Ik ben het met de Erfgoedinspectie eens dat het veld nu invulling dient te geven aan de
operationalisering van het beroepsregister. Ik acht het wenselijk dat operationalisering in 2009
gerealiseerd wordt en de gehanteerde normen aansluiten bij de eisen die gelden voor de
opgravingsvergunning en de Kwaliteitsnorm voor de Nederlandse Archeologie. Indien nodig zal ik
hierover in overleg treden met de beroepsgroep.

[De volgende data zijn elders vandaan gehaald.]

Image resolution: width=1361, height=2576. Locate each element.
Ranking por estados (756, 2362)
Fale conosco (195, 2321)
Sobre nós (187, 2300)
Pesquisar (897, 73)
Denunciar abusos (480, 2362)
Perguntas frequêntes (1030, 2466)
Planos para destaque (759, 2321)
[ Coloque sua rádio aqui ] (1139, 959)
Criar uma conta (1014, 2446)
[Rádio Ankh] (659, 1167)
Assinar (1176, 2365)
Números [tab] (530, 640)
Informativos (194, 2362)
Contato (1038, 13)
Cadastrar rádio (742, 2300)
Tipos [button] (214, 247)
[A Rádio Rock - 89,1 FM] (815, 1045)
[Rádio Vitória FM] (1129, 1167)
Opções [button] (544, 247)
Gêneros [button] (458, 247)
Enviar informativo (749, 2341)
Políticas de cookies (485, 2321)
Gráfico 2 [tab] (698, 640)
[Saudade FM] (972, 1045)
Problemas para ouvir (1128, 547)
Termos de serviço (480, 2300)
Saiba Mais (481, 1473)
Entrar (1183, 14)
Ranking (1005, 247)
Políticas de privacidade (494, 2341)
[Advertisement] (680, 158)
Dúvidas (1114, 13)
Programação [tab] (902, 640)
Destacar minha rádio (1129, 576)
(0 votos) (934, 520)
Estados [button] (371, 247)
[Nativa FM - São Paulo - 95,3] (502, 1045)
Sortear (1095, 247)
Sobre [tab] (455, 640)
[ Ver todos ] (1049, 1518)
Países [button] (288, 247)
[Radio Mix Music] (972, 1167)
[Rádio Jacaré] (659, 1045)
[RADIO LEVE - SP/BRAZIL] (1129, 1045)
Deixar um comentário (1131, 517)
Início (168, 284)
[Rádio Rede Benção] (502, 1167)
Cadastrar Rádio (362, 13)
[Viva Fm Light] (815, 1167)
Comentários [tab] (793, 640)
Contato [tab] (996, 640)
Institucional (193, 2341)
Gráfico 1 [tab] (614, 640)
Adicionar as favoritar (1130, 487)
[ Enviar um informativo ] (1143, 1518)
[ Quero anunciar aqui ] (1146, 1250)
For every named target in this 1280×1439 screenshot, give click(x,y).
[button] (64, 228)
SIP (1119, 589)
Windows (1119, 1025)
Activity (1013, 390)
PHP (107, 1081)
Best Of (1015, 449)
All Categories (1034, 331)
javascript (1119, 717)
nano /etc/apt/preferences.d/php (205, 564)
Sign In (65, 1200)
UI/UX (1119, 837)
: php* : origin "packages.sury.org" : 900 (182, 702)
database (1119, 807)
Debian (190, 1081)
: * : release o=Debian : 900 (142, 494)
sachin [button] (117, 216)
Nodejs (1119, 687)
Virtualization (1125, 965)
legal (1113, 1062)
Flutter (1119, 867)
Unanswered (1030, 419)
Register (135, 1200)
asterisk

Kwaliteit archeologische onderzoeksketen
Voorts maakt de Erfgoedinspectie melding van het in 2006 gestarte onderzoek naar de kwaliteit van de
archeologische onderzoeksketen. In dit onderzoek is aandacht besteed aan de kwaliteit van de
programma's van eisen, de uitvoering in het veld van opgravingen en de eindrapportage. In oktober
2007 zijn de eerste uitkomsten van dit onderzoek gerapporteerd aan de Tweede Kamer in het rapport
`werk in uitvoering I'3. De aanbeveling van de Erfgoedinspectie om een standaard Programma van Eisen
model te introduceren heb ik overgenomen. De door de beroepsgroep gehanteerde Kwaliteitsnorm
Archeologie voorziet in een leidraad voor het opstellen van een Programma van Eisen, waar een
standaardmodel onderdeel van is. Het onderzoek van de Erfgoedinspectie is een eerste stap in de
3 Tweede kamer, vergaderjaar 2007-2-8, 29259, nr. 35
richting van het monitoren van kwaliteit in de cyclus van de archeologische monumentenzorg. Nog dit
jaar zal de Erfgoedinspectie samen met de Rijksdienst voor Archeologie, Cultuurlandschap en
Monumenten onderzoek doen naar de kwaliteit van de archeologische rapportages. Zodra dit is
verricht, zal ik de Kamer daarover informeren.
Sector Collecties
Visitaties en kwaliteitszorg
Ten aanzien van de visitaties van musea en de collecties is eind 2007, begin 2008 een begin gemaakt
met drie pilots. Het eerste visitatierapport is in 2008 reeds ontvangen.
In haar jaarverslag benoemt de Erfgoedinspectie als mogelijke risico's dat bij de beoordeling van het
collectiebeheer de visitaties te veel steunen op inspectierapporten en dat de visitaties niet genoeg
aandacht besteden aan het collectiebeheer. De Erfgoedinspectie dringt aan op heroverweging van het
visitatiemodel.
Visitatie van musea bevindt zich echter nog in de kinderschoenen, waardoor ik het te vroeg vind nu al
te concluderen dat heroverweging noodzakelijk is. Na afronding van de eerste pilot visitaties zal een
evaluatie plaatsvinden waarna ik op de conclusies van de Erfgoedinspectie zal terugkomen. Ik hoop en
verwacht dat de visitaties ook een bijdrage zullen leveren aan de verbetering van de kwaliteitszorg in
de museumsector. Te meer daar de Erfgoedinspectie in haar rapport `Beheer rijkscollecties 2002
2005' hier al expliciet aandacht voor had gevraagd. Ik ben dan ook blij dat de Erfgoedinspectie in 2007
inspanningen heeft geleverd, die onder meer geresulteerd hebben in de Nederlandse vertaling van het
Engelse collectiekwaliteitssysteem MDA-Spectrum, die de kwaliteitszorg naar een hoger niveau kan
tillen. De uitkomsten hiervan worden naar verwachting in de loop van 2008 en 2009 zichtbaar.